(Stored entries)
-------------------------

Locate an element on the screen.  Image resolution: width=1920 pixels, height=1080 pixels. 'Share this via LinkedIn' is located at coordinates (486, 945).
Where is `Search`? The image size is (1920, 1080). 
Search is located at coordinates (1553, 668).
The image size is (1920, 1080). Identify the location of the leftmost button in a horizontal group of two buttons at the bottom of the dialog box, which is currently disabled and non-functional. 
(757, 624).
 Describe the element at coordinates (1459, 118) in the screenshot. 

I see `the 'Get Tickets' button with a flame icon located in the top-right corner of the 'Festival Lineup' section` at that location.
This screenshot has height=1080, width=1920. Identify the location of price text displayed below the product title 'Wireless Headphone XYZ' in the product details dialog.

-------------------------

#### [CHALLENGE]
Rewrite the stored entries above as a Markdown table with two columns, "No." for the row number and "Line" for the line itself. Omit any blank lines.

#### [EXERCISE RESULT]
| No. | Line |
|---|---|
| 1 | Locate an element on the screen.  Image resolution: width=1920 pixels, height=1080 pixels. 'Share this via LinkedIn' is located at coordinates (486, 945). |
| 2 | Where is `Search`? The image size is (1920, 1080).  |
| 3 | Search is located at coordinates (1553, 668). |
| 4 | The image size is (1920, 1080). Identify the location of the leftmost button in a horizontal group of two buttons at the bottom of the dialog box, which is currently disabled and non-functional.  |
| 5 | (757, 624). |
| 6 |  Describe the element at coordinates (1459, 118) in the screenshot.  |
| 7 | I see `the 'Get Tickets' button with a flame icon located in the top-right corner of the 'Festival Lineup' section` at that location. |
| 8 | This screenshot has height=1080, width=1920. Identify the location of price text displayed below the product title 'Wireless Headphone XYZ' in the product details dialog. |